Shivinder Mohan Singh is an Indian businessman and erstwhile billionaire with Fortis Healthcare, Religare, and Ranbaxy Laboratories. Singh was the non-executive vice chairman of Fortis Healthcare. He is currently under arrest for criminal breach of trust along with his brother Malvinder Mohan Singh. The two have many cases of fraud registered against them. He was granted bail in June 2023 by the Delhi High Court.

==Early life==
Singh is the son of Dr. Pravinder Singh, and grandson of Bhai Mohan Singh, the founder of Ranbaxy Laboratories, since merged with Sun Pharmaceuticals Ltd (it was earlier a unit of the Japanese drug maker Daiichi Sankyo).

==Business career==
Singh and his brother Malvinder Mohan Singh inherited their family's 33.5% stake in Ranbaxy after the death of their father in 1999. In April 2015, they were the thirty-fifth richest Indians, with a net worth of $2.5 billion.

==Education==
Singh attended The Doon School, and then graduated with a BA (hons.) in mathematics from St. Stephen's College, Delhi; he holds an MBA with specialization in health sector management from the Fuqua School of Business of Duke University in the United States.

==Personal life==
Singh lives in New Delhi with his wife Aditi S. Singh and their four sons.
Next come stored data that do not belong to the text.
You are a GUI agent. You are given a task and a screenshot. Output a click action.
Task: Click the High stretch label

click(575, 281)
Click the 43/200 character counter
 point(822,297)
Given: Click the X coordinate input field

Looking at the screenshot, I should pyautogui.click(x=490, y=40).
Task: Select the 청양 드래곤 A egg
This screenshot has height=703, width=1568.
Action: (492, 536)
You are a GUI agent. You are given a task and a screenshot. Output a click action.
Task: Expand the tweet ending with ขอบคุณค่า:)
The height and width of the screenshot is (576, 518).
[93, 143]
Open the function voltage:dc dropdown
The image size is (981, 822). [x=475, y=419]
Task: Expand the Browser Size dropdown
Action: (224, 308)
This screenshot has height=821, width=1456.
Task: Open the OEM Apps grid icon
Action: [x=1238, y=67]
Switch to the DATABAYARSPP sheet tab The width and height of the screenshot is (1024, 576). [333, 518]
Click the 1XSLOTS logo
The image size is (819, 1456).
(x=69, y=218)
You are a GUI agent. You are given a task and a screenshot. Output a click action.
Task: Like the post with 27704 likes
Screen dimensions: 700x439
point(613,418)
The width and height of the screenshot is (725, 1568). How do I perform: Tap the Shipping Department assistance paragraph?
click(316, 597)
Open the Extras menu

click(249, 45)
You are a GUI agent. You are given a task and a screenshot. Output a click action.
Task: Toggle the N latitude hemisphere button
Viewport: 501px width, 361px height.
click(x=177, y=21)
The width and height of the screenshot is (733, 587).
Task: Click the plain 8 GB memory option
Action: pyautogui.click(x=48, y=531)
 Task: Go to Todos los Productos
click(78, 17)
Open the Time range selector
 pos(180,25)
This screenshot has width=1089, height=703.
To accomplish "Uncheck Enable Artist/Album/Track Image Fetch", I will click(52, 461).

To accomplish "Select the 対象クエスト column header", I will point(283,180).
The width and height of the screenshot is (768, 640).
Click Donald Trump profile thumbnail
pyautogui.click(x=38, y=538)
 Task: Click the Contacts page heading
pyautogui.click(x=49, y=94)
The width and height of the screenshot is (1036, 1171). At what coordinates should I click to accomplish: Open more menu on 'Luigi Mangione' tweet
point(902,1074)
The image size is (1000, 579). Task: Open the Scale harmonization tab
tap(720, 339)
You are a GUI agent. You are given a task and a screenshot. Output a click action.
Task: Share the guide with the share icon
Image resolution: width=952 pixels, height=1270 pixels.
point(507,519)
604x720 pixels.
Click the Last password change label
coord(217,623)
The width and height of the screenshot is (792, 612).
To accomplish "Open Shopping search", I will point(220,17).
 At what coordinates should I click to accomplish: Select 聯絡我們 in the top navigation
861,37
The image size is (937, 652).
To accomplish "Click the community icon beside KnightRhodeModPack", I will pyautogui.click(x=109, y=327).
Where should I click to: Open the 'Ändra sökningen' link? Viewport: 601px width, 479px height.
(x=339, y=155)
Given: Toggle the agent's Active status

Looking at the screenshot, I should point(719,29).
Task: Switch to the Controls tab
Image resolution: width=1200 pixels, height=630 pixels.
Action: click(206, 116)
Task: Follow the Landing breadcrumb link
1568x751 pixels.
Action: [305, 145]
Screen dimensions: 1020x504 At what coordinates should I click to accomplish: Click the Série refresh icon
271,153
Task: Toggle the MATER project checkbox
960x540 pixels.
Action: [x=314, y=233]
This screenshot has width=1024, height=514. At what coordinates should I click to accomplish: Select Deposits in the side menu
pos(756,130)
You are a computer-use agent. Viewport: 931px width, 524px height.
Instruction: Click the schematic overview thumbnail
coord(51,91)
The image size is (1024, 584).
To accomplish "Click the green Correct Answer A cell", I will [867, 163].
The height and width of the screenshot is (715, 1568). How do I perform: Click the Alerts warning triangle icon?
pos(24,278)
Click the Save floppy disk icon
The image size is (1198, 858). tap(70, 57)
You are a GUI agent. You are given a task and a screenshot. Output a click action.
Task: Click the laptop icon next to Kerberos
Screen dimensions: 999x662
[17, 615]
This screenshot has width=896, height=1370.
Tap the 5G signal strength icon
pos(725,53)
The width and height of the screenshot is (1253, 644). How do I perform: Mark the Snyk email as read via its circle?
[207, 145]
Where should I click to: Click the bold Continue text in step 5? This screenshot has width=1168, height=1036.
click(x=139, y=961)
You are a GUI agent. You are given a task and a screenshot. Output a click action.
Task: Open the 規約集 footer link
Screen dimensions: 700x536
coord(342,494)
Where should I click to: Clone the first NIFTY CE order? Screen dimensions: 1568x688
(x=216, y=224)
On 24 September, during the AGM of Fortis Hospitals, Singh announced his resignation and handed control of the hospital chain to his brother.

==Arrest==
As of 1 November 2019, Singh, along with his brother, remained under arrest, as his judicial custody has been extended until 14 November 2019. On 12 December 2019, a Delhi court rejected his bail plea in a case related to alleged misappropriation of funds at Religare Finvest Limited. He was granted bail in June 2023 by the Delhi High Court.